New Dante Spyware Linked to Rebranded Hacking Team, Now Memento Labs
Kaspersky researchers uncovered Operation ForumTroll, an attack campaign utilizing the new ‘Dante’ spyware developed by Memento Labs, the rebranded Hacking Team. The attacks utilized a Chrome zero-day vulnerability (CVE-2025-2783) and COM hijacking for persistence, confirming the continued deployment of advanced surveillance tools by the controversial Italian firm.
The infection started when a recipient clicked a personalized link. The malicious site ran a quick check, called a Validator, to confirm the victim was a real user before executing the attack. The main trick involved exploiting a zero-day vulnerability in Google Chrome. This specific flaw, tracked as CVE-2025-2783, was particularly clever: it took advantage of a decades-old error in Windows to trick Chrome’s security process. By doing this, the attackers managed to bypass all of Chrome’s protective barriers (sandbox escape) and gain full control of the system. Kaspersky reported the issue, leading Google to swiftly release a patch. The extensive list of previous zero-day attacks shared by Kaspersky shows this is a continuous, difficult effort to catch such malicious attacks.

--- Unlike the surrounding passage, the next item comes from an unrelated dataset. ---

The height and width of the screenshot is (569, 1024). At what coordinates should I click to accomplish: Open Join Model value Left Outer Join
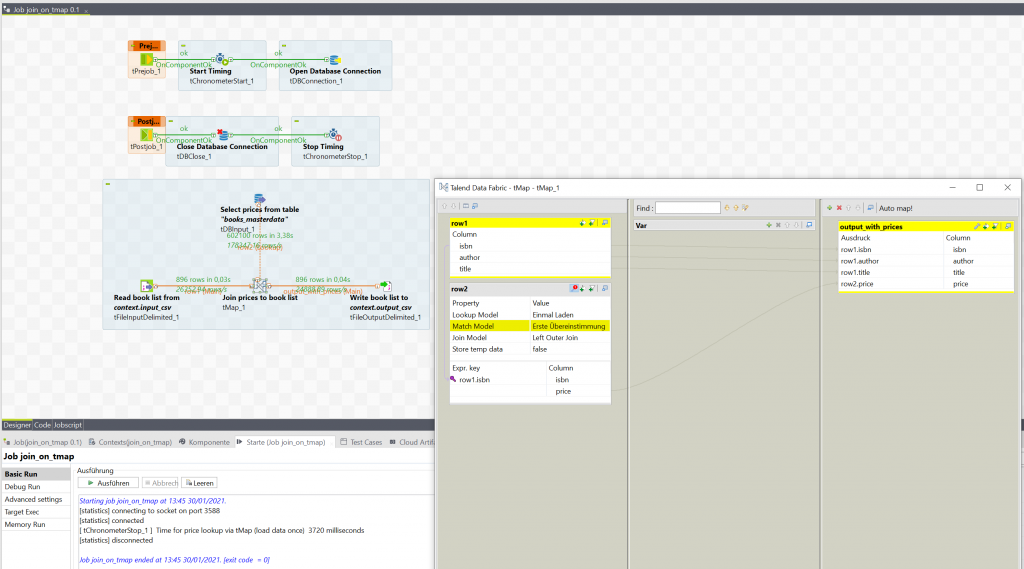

Once compromised, attackers installed a secret component to ensure persistent access. They achieved this using a technique called Component Object Model (COM) hijacking, which involves manipulating the Windows registry. By placing a custom entry in the user’s private settings, the attackers forced legitimate Windows programs to load their malicious code, which then launched the actual spyware LeetAgent, a tool designed to steal files (like documents and spreadsheets), run system commands, and record keystrokes.
Kaspersky’s researchers then found a direct operational and code link between the LeetAgent attacks and a more powerful tool they identified as Dante. This connection confirms a key development in the commercial spyware market. Dante is the new surveillance platform from Memento Labs, the company created after the infamous Hacking Team was acquired and rebranded in 2019.